Feb 18, 20204 min

Searching for the Sacred: Part V

By Molly Murfee

Dear Readers: What follows is an excerpt from my book in progress, The Adventure of Home. As the draft Prologue, it sets the stage for the foundational topics driving the ensuing adventures, saunters and ponderings. You may read Parts I & II here, and Parts II & IV here. This is the final installation in the series, Part V.

It is time to recreate our mythology.

We must turn off our screens, step away from our jobs and our shopping, put aside our overburdened day-timers. We must step out of our shelters and into the light and the dark, under summer’s sun and winter’s moon, into the flowing current, the rapids and eddies of the seasons, practice awareness and attention. Move in their undulating rhythms rather than the ones we impose, composed of false night, comfort and crippling expectations.

We must feel the land, put our hands on her heart and feel her steady pulse, our ears to her mouth and hear her breathing. Stop being so busy and just listen. Be still. Watch the weather. Where the wind comes from. Observe what they have to teach us.

Nestle in. Spend some time.

Get a field guide, like the paper one you hold in your hands and doesn’t need a wi fi connection or a plug, and look up some stuff. Like the birds flitting in the air where your thoughts reside. The plants whose exhalations sustain you. Ask old timers and elders what they see. Compare notes with your neighbor. The coyote and fox laying down pawprints in your alley at night. The mouse scratching at your walls. The raven that won’t shut up.

Whatever it is – get to know it. Call it by name. Like you would a friend, a member of the family, a part of the community.

Plant a garden. Anything. A row of lettuce, for example. One tomato plant. Learn what grows where you live and how to take care of it. How much it needs the rain and your responsiveness.

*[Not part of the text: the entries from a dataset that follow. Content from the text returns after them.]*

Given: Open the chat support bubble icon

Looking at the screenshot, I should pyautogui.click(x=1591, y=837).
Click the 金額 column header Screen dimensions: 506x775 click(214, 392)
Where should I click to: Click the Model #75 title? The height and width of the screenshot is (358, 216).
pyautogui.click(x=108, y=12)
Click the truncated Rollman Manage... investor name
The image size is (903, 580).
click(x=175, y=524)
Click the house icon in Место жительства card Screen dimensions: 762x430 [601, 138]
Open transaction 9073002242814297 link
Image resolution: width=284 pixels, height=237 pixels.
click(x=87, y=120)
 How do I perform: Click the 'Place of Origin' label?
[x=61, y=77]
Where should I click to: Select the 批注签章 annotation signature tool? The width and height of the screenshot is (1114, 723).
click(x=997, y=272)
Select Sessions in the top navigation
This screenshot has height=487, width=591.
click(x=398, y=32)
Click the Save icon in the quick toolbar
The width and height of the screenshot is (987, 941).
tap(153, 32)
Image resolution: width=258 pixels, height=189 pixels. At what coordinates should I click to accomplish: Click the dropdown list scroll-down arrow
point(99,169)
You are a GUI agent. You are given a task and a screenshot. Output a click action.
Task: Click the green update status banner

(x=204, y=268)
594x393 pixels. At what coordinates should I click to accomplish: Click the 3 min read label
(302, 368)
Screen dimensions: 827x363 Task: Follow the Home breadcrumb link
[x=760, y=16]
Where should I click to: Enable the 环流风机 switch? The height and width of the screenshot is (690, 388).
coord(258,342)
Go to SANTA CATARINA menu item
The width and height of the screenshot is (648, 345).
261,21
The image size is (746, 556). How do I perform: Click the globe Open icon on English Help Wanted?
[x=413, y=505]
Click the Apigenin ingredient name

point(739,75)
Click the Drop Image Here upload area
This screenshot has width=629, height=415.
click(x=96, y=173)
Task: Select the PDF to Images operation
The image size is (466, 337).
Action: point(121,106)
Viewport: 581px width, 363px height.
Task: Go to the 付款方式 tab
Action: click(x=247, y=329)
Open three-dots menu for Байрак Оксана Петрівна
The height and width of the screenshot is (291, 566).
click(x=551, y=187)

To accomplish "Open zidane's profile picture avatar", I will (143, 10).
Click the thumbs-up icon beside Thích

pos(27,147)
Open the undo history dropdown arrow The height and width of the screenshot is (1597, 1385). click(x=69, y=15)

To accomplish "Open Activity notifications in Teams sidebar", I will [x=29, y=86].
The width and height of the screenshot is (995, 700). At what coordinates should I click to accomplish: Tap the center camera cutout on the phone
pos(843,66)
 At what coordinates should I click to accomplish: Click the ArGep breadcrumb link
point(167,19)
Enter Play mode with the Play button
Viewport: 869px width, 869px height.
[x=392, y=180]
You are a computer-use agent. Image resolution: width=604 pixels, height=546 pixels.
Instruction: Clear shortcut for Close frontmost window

Walk around in the dark and untamed woods looking under leaves and needles. On the wild shoreline leading to the plunging depths of other worlds. Through the releasing expanse of an airy meadow. Find out what plants heal and which ones feed. Learn the body language of animals, how to hear the calm whispers of the trees, and the silent musings of stone.

Roust around on adventures. Climb peaks. Run rivers. Get hip deep in a swamp. Do whatever thing in your place makes your heart beat fast, your breath suck in. Scare yourself a little, push your comfort zones. There are jewels to be found here, but in the downy much too comfortable and safe, you will never find them.

Root around in your heritage. What were your great, great, great grandparents up to? And theirs. Check out the traditions and stories and mythologies of their ancestral lands. What worthy relics lie there? An orientation to the rhythm of light? A divinity for all life? An exuberance of celebration? A ritual steeped in metaphor?

Have a potluck where you play card games afterwards. Share what you learned of your roots. Pop over to someone’s house for tea. Have your babies, get married, fight and love. Rejoice and struggle. Bury and mourn your dead. Together.

Tell their stories – around campfires and dinner tables, on saunters, in sits. Find morals, question assumptions. Create an honoring for the non-human beings of this world through tradition and physical practice, even the smallest of ceremony. Return to places again and again. To seek refuge, seek guidance, make pleas, offer gratitude. Establish a relationship with the very palatable place spirit that has been hiding in plain sight in your midst.

We need to establish systems that show respect to the generations following us by leaving them an intact world. Where our sense of self comes not from what we have but how we have treated the earth and each other. Where our self is manifest as an extension of the land, reeking of the personality and pulse of it. Where our communities model after the communities of species already circling us.

The need for these actions has never been more evident. A culture living in respect for this earth and each other would not have such terrors as mass extinctions and global warming, war and prejudice and persecution, fatal diseases following the trail of toxic pollution in our water, soil and air.

This rebonding with place and people must be an intimate one, an intense one, a personal one, a collective one - an essential building block in recreating a new culture of stories and ritual containing a knowledge of and a sacred reverence for this land, helping us regain our cultural and spiritual sense of place.

And then perhaps, there will be a hundred years from now where those following in our footsteps do not have to envy Mt. Kailash in Tibet or the place where the Ute emerged on the Colorado Plateau. They too will have their own sacred lands, encompassed in story. They too will have a home.